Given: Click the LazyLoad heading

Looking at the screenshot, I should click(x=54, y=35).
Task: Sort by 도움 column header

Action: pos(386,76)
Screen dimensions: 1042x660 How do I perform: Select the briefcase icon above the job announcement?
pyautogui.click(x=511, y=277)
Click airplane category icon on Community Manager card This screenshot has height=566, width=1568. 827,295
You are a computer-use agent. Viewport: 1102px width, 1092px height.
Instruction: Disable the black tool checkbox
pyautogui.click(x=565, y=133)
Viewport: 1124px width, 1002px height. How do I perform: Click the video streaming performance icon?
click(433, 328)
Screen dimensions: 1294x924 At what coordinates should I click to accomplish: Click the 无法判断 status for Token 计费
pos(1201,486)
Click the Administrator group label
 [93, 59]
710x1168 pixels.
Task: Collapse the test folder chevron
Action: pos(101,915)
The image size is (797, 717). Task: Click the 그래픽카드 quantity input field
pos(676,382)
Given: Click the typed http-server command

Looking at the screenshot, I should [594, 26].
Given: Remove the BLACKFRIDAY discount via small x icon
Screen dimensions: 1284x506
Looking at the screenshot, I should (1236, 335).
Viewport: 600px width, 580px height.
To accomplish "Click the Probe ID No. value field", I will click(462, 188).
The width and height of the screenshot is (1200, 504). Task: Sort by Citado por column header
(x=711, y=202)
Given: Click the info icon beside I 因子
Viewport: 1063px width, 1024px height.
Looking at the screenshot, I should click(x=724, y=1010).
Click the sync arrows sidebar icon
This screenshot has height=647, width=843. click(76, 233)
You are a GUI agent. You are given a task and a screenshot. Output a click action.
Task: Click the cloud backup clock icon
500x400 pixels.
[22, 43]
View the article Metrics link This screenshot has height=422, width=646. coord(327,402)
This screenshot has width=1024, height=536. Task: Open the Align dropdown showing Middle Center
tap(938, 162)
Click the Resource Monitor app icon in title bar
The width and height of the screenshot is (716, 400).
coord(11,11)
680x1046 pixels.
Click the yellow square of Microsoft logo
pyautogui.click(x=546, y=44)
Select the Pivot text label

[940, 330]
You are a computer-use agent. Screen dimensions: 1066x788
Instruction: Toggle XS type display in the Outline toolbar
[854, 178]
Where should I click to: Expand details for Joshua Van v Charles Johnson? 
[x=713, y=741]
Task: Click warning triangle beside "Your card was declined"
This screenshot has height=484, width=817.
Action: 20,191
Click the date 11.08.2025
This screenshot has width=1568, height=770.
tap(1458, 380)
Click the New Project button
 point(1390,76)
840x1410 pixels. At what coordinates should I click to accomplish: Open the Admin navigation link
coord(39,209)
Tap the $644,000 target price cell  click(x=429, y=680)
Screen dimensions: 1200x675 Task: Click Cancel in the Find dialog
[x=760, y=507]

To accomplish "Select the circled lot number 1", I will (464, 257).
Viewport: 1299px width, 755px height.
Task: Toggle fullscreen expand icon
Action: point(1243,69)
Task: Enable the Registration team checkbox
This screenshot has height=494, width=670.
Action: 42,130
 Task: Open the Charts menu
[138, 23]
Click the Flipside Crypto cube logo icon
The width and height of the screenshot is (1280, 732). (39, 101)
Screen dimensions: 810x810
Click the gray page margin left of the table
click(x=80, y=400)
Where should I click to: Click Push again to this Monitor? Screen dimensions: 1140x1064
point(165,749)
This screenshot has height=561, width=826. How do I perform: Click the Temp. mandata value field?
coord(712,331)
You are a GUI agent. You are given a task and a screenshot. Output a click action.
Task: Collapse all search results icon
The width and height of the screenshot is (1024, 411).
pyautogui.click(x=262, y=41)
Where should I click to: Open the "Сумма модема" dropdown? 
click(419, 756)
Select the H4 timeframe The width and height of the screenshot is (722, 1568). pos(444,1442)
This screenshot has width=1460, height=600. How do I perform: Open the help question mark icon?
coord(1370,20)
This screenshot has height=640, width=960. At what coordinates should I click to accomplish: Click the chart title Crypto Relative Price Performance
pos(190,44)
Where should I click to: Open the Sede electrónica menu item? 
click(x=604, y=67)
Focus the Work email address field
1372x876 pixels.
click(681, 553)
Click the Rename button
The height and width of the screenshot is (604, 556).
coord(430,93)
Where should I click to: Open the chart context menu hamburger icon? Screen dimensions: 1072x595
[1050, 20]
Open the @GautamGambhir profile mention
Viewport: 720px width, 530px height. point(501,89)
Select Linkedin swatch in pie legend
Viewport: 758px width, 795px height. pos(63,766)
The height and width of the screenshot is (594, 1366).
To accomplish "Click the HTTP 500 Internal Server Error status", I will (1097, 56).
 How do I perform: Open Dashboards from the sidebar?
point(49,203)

==========

- Try it
Return the lines exactly as they stand, please. Start at the top of the material and finish with the line where "680x1046 pixels." appears.

- Task solution
Given: Click the LazyLoad heading

Looking at the screenshot, I should click(x=54, y=35).
Task: Sort by 도움 column header

Action: pos(386,76)
Screen dimensions: 1042x660 How do I perform: Select the briefcase icon above the job announcement?
pyautogui.click(x=511, y=277)
Click airplane category icon on Community Manager card This screenshot has height=566, width=1568. 827,295
You are a computer-use agent. Viewport: 1102px width, 1092px height.
Instruction: Disable the black tool checkbox
pyautogui.click(x=565, y=133)
Viewport: 1124px width, 1002px height. How do I perform: Click the video streaming performance icon?
click(433, 328)
Screen dimensions: 1294x924 At what coordinates should I click to accomplish: Click the 无法判断 status for Token 计费
pos(1201,486)
Click the Administrator group label
 [93, 59]
710x1168 pixels.
Task: Collapse the test folder chevron
Action: pos(101,915)
The image size is (797, 717). Task: Click the 그래픽카드 quantity input field
pos(676,382)
Given: Click the typed http-server command

Looking at the screenshot, I should [594, 26].
Given: Remove the BLACKFRIDAY discount via small x icon
Screen dimensions: 1284x506
Looking at the screenshot, I should (1236, 335).
Viewport: 600px width, 580px height.
To accomplish "Click the Probe ID No. value field", I will click(462, 188).
The width and height of the screenshot is (1200, 504). Task: Sort by Citado por column header
(x=711, y=202)
Given: Click the info icon beside I 因子
Viewport: 1063px width, 1024px height.
Looking at the screenshot, I should click(x=724, y=1010).
Click the sync arrows sidebar icon
This screenshot has height=647, width=843. click(76, 233)
You are a GUI agent. You are given a task and a screenshot. Output a click action.
Task: Click the cloud backup clock icon
500x400 pixels.
[22, 43]
View the article Metrics link This screenshot has height=422, width=646. coord(327,402)
This screenshot has width=1024, height=536. Task: Open the Align dropdown showing Middle Center
tap(938, 162)
Click the Resource Monitor app icon in title bar
The width and height of the screenshot is (716, 400).
coord(11,11)
680x1046 pixels.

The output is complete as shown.